■ ARTICLE
----------

It was during his graduate work the Peter met his wife Pamela, a violinist. They appeared in duo-recitals all over the Midwest and have now settled in Minneapolis, Minnesota where Pamela is a member of the Minnesota Orchestra and Peter is a member of the Sylmar Chamber Ensemble. He also continues to tour as a soloist, both in the United States and Europe. 

PROGRAM

1 Schön Rosmarin -- Fritz Kreisler 2:32
2 Liebesleid -- Fritz Kreisler 3:49
3 Csardas -- Vittorio Monti 5:44
4 Liebesfreud -- Fritz Kreisler 4:04
5 Sonata in D Major -- Jean-Marie Leclair 11:08
6 Introduction and Rondo Capriccioso -- Camille Saint-Saens 10:36
7 I Dream of Jeanie -- Stephen Foster, Arr. Barrett Kalellis 3:35
8 Praedudium and Allegro -- Fritz Kreisler 5:52
9 Meditation from "Thais" -- Jules Massenet 5:25
10 Tambourin Chinois Op. 3 -- Fritz Kreisler 3:53

© 1991 MJA Productions
Produced by MJA Productions Sound Engineer: Russ Borud
Tape Editors : Michael Antonello & Russ Borud
Recorded at House of Hope Presbyterian Church St. Paul, MN May 1991
Reprinted 2004 Michael J. Anronello & Associates, Ltd.

----------

■ Item-finding records
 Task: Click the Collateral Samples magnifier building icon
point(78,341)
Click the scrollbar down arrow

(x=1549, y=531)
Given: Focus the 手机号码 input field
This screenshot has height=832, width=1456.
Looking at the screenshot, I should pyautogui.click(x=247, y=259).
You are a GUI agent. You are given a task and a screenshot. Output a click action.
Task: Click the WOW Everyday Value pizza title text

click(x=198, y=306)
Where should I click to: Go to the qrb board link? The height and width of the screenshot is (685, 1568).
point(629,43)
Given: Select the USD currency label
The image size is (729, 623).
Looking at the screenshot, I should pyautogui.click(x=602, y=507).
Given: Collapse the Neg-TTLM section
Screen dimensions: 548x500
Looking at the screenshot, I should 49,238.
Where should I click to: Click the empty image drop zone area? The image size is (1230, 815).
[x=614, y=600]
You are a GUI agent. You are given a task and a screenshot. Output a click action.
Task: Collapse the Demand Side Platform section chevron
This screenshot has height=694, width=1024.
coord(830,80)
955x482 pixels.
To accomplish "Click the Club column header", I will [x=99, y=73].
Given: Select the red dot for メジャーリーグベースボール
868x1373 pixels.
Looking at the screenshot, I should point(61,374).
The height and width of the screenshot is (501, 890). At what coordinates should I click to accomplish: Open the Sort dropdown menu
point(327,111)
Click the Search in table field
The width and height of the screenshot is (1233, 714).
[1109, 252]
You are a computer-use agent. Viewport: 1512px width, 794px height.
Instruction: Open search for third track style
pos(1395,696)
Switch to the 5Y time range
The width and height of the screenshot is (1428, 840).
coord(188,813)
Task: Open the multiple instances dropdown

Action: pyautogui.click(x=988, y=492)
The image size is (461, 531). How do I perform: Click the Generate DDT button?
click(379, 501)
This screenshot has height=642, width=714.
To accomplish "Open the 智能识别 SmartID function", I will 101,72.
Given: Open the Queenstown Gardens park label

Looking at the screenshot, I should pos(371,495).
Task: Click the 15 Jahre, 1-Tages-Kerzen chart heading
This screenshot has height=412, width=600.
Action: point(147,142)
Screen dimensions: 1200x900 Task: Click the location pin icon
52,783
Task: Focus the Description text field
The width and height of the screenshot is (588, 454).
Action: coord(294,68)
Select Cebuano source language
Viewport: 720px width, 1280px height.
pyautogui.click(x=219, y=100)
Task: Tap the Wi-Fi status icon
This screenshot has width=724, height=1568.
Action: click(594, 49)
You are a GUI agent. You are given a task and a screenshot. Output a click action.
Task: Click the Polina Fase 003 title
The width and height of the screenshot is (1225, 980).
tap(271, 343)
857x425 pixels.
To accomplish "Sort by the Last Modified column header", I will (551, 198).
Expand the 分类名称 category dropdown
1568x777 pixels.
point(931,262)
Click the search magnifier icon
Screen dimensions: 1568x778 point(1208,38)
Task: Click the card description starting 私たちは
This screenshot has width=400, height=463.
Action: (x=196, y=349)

----------

■ YOUR GOAL
Pick up the liner notes for the 1991 violin recital recording after their final line and carry them forward.

■ RESPONSE TO THE TASK
All Rights Reserved

STRADIVARIUS & STEINWAY II

ABOUT THE VIOLINIST

Michael Antonello aspired to a musical career as a youngster and received excellent training in Minneapolis with Mary West, a nationally recognized violin teacher. He later studied at the Curtis Institute of Music in Philadelphia, and at Indiana University with Franco Gulli. Five to six hours of practice daily during these years helped him establish a firm technical foundation that later served him well during lapses in his music career.

Michael Antonello is also a nationally recognized leader in the insurance business. The year this recording was made (1992) he was the second leading agent in the world for Sun Life of Canada, one of the largest insurance companies in North America. He qualifies almost every year for the Top of the Table, a group composed of the top 3% of the most productive agents in the world. In 1990 Michael and his wife Jean were the main platform speakers for this prestigious organization.

How have these two careers been reconciled? As Antonello explains, “The art of selling is much akin to the process of making music and includes the many nuances and moods of music. A salesman’s job is to read the hearts of people and to discern what is important to them. A great salesman will find a way to support and nurture people in the things they care about and help them deal with the pain that confronts them. Selling the product sim- ply results from meeting human needs and building meaningful relationships. Isn't this like music? Isn't this what music does? Here is a man, violin in hand, deeply committed to reaching into his listeners’ hearts with beauty and hope and caring, attempting to discern their feelings and meet their needs.”

Why do people cry when they listen to a violin? Mr. Antonello insists “it has more to do with commitment than with sounds and more with caring than with physics and mathematics.” It is an enigma, a mystery perhaps. But nonetheless it is a profound source of inspiration.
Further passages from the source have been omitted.